The present study compared ADHD and control children on strategic aspects of arithmetic performance. We tested one specific arithmetic activity, namely, computational estimation, as previous studies revealed that it is a good activity in which strategy differences across populations are unambiguous and easy to document. In computational estimation tasks, participants are asked to provide the best approximate sums (or products) to problems like 36 + 78 (or to problems like 36 × 78). Previous research showed that children of different ages use several types of strategies. Also, like in other domains, children’s performance is influenced by the type of strategies they use and the type of problems they solve (Baroody, 1989; Case & Sowder, 1990; Dowker, 1997; Dowker, Flood, Griffiths, Harriss, & Hook, 1996; LeFevre, Greenham, & Waheed, 1993; Lemaire & Lecacheur, 2002; Lemaire, Lecacheur, & Farioli, 2000; Levine, 1982; Reys, Rybolt, Bestgen, & Wyatt, 1982; Sowder & Markovits, 1990). The hypothesis under test was that an important source of differences in arithmetic performance between ADHD and control children concerns strategic aspects of this performance. More specifically, we tested group differences in strategy use asking whether ADHD and control children differ in strategy preferences and in best strategy selection. In other words, we tested the hypothesis that ADHD children would be less able than control children to select the best strategy on each problem. We made sure that both ADHD and control children knew the available strategies so as to control for potential differences in strategy repertoires. We tested younger children (fourth and fifth graders) to test the possibility that strategic differences exist very early in school-age children. Moreover, we also determined whether ADHD and control children base their best strategy selections on the same problem features.
Method
Participants
Participants were selected from state schools in Veneto region, North Italy, on the basis of the “SDAI” Rating Scale (ADHD Rating Scale for Teachers [Scala per i Disturbi di Attenzione/Iperattività per Insegnanti]; Cornoldi, Gardinale, Masi, & Pettenò, 1996). The SDAI Scale requires the teacher to rate the child frequency/intensity (4-point scale ranging from 0 = no problem to 3 = severe problem) of the nine symptoms of inattention and the nine symptoms for hyperactivity/impulsivity reported in the Diagnostic and Statistical Manual of Mental Disorders (4th ed.; DSM-IV; APA, 1994). The SDAI interrater reliability is .80 for the Inattention subscale and .74 for the Hyperactivity-Impulsivity subscale. The test–retest reliability is .83 and .81, for Inattention and Hyperactivity-Impulsivity, respectively (Marzocchi, Re, & Cornoldi, 2010). For each subscale, the cutoff is at 13.5 points, that is, 1.5 SD more than the standardized mean score. All the children included in the ADHD characteristic group obtained a score above the cutoff in at least one scale (Inattention or Hyperactivity-Impulsivity). Moreover, we administered the “COM” Scale (“Comorbidity Scale”; Marzocchi et al., 2010) to assess the comorbidity in ADHD. The questionnaire has thirty 4-point Likert-type scale (ranging from 0 = no problem to 3 = severe problems) items: five items for general cognitive and learning difficulties, one item for Tourette syndrome, four items for conduct disorder, five items for oppositional defiant disorder, five items for autistic behaviors, four items for depression, and six items for anxiety. The scale shows good psychometric properties such as an interrater reliability of .97. On the basis of the COM Rating Scale, all children scored less than 2 in general cognitive and learning difficulties, oppositional and aggressive behaviors, anxiety problems, and depressive behaviors. Among those items assessing learning difficulties, one specifically measures mathematical learning. Thus, the teacher reported that no child had a lower mathematical learning or achievement. The children in both groups did not present any other severe psychological problems, nor any physical or sensory deficits or a disability certification. ADHD characteristics children were not under medication.
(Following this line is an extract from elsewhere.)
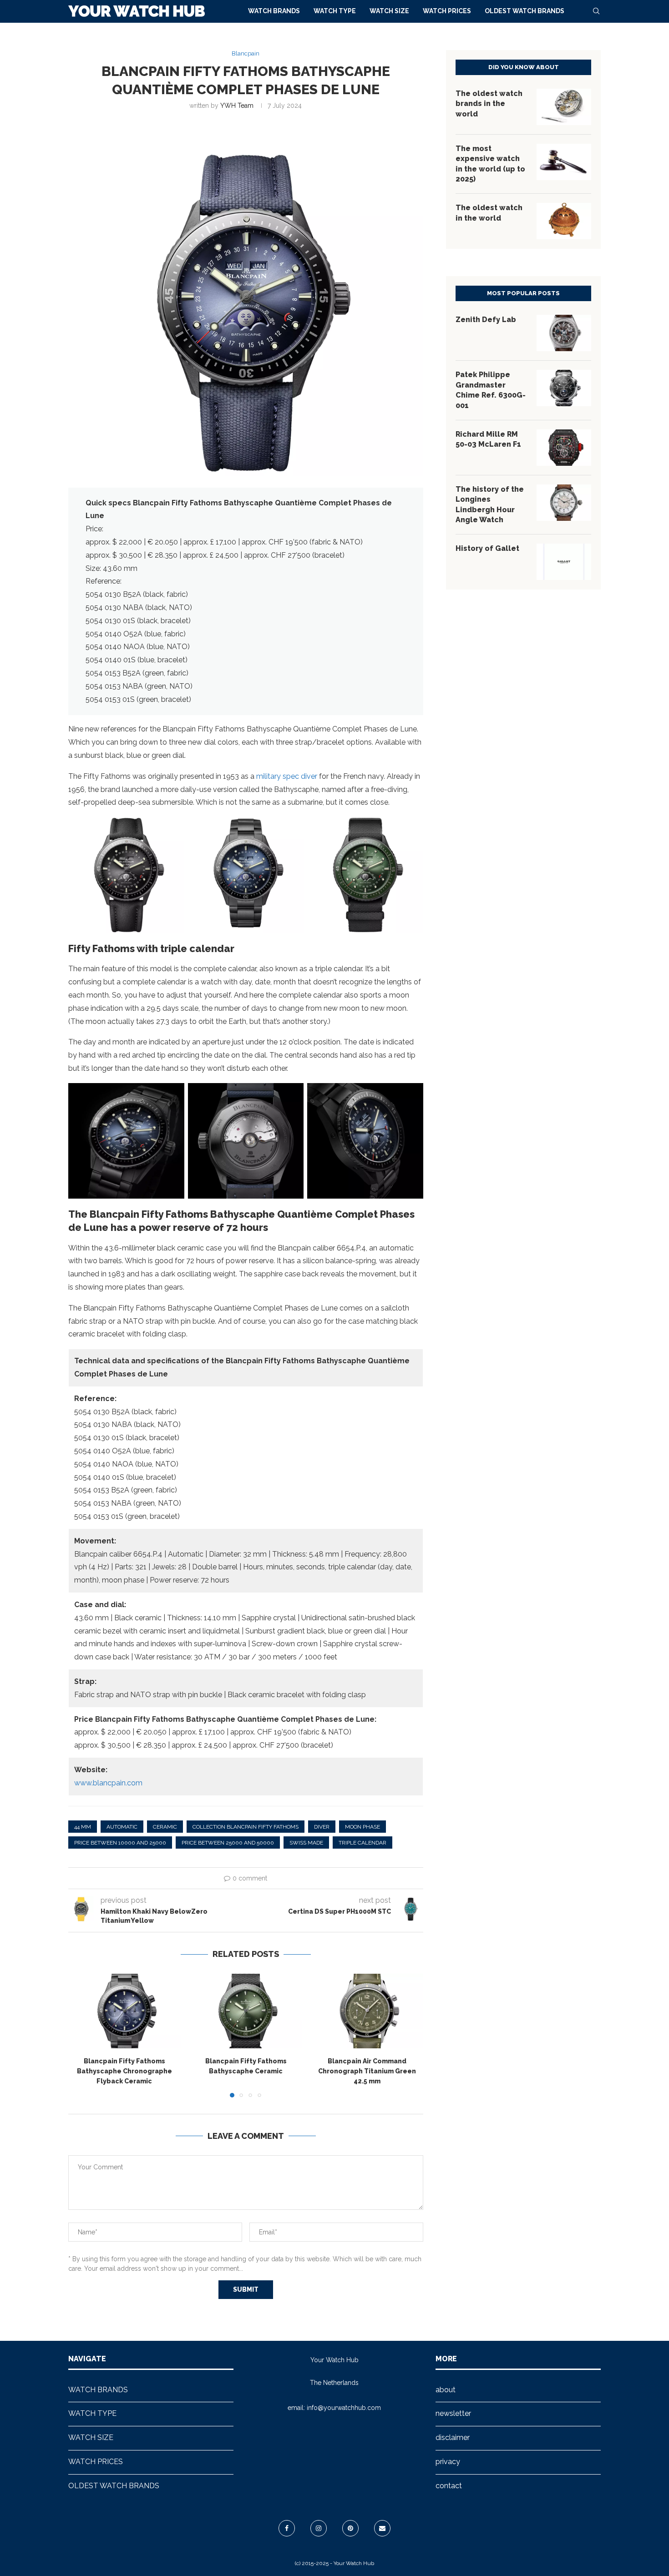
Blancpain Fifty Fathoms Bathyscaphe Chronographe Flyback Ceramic (124, 2070)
The final sample included 19 children (14 boys, 5 girls; 9 fourth graders, 10 fifth graders) with ADHD characteristics (7 inattentive subtype, 6 hyperactive-impulsive subtype, 6 combined subtype). The ADHD characteristics (hereafter ADHD group for simplicity) group was compared with a control group. Children of the control group were 14 boys and 5 girls: in all, 10 of these control children were in fourth grade and nine were in fifth grade. The ADHD and control groups were matched for gender, age, written calculation skills assessed with a standardized test (AC-MT written calculation scores; Cornoldi, Lucangeli, & Bellina, 2002), and general knowledge (paper- and -pencil version of the Information subtest of Wechsler Intelligence Scale for Children–III [WISC-III]; Wechsler, 1991). The written calculation test was composed of eight problems: two addition, two subtraction, two multiplication, and two division problems. We chose to match children on the basis of this task because it involves a wide range of mathematical knowledge: number knowledge, mental strategies and procedures of calculation, and knowledge of arithmetic facts. Similarly, the Information subtest of the WISC-III was used as a control measure for general knowledge and IQ given the high correlation between the subtest and the Full Scale IQ (r = .62 for 10 years of age and r = .65 for 11 years of age). As expected, only levels of inattention and hyperactivity were significantly different between the two groups (Table 1).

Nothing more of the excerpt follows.